MOT checklist: how to keep your car roadworthy
The government has announced a six-month exemption from MOT testing to aid essential travel during the coronavirus pandemic.
From 30 March, all car, motorbike and van MOT expiry dates will be extended by six months.
So if your MOT was due on 1 April, it'll now be due on 1 October. The new MOT date won't appear until your original expiry date has passed.
This means drivers can continue to travel to work if working from home isn’t possible. The extension will run until March 2021.
If your MOT expires before 30 March, you should still book an MOT if you're able to do so. Visit GOV.UK for more information.
Transport Secretary Grant Shapps said:
“We must ensure those on the frontline of helping the nation combat COVID-19 are able to do so.
“Allowing this temporary exemption from vehicle testing will enable vital services such as deliveries to continue, frontline workers to get to work, and people to get essential food and medicine.
“Safety is key, which is why garages will remain open for essential repair work.”
Remember, during this time you should only leave your home for reasons set out in the government guidance.
You'll still need to make sure your car has valid tax. Find out how to tax your car.
You should also keep your vehicle in a roadworthy condition, as you can still be prosecuted for driving an unsafe vehicle.
If you're not sure when your MOT is due, you can check it with our MOT status tool.
Here are some things you can do at home to keep your car safe and roadworthy.
A mechanic would usually check these areas:
Vehicle identification number (VIN)
Steering and suspension
Wipers and washers
Seat belts and seats
Wheels and tyres
Often a car fails its MOT test because of a simple fault that's easily solved.
Here’s some checks you can do at home:
Check if all lights are working correctly. This includes:
If you've any bulbs that have blown, check your car’s manual to see if you can replace them yourself.

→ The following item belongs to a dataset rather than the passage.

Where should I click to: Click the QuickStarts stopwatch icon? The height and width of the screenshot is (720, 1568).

Check that all warning lights on your dash are working too.
READ MORE: Dashboard warning lights explained
Vehicle body and tyres
Take a look at the petrol inlet filler cap. The petrol inlet is where the fuel goes, and the filler cap is what you screw onto it. Look out for any damage to the seal around the cap.

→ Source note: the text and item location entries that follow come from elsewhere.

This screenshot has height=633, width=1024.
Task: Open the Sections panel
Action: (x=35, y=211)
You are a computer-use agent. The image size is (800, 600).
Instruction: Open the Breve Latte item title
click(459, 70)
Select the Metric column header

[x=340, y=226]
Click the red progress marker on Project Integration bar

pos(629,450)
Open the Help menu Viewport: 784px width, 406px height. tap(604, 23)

Check if the horn works. It should be loud and clear.
Test the brakes, handbrake and steering wheel. The steering wheel shouldn’t feel loose, and the handbrake shouldn’t pull up too high.
Check all tyres are the correct pressure. Also, check if the tyre tread depth is at least 1.6mm – the legal limit.
Windows and mirrors
Nothing should obstruct your view of the road. Check wiper blades for damage. If they're worn, you can replace them yourself using your vehicle handbook for reference.
Remove sat nav cradles, stickers and air fresheners if they block your view.
Mirrors should be secure and intact.
Cleaning your car
Registration plates must be readable and in good condition. If you own a personalised number plate, make sure it still meets the DVLA’s requirements.
Make sure the car is presentable, inside and out. If your car is dirty and full of clutter the tester can refuse to carry out the inspection.
The Vehicle Identification Number (VIN) should match the VIN in your car’s log book.
What happens after the test?
When the tests eventually resume, you'll get a list with everything the mechanic has tested along with the result. The result will either be:
Pass with advisories
Pass with minor faults
Fail with major or dangerous faults
What if your car fails its MOT?
If your car comes back with major or dangerous faults, you’ll have to get each issue fixed before you use the car.
Once fixed you'll need to MOT your car again. This time they’ll only test the faults discovered during the first test.
The MOT test can also identify other, less immediate problems. These will appear as ‘minor faults’ on your certificate.
Minor faults aren’t yet serious enough to cause your car to fail its MOT. For example, if you have worn tyres, but they're not worn below the legal limit.
After an MOT your pockets might be a little lighter. But it’s a good idea to get the minor faults sorted a month or so after the initial test.
That way the faults won’t develop and put you in danger. You stand a better chance of passing it the following year too.
What happens when I pass my MOT?
Your garage will give you an MOT test certificate and you’re legal to drive off. Hurrah!
Your test centre will send the results to a central database. Here, you can check the MOT status of your vehicle whenever you need to or set up an email alert to remind you when it's due.
Check-ups and servicing are great for keeping your car healthy, so it's wise to keep them up. That way you stand better chance of passing your MOT, and spread out the cost of repairs.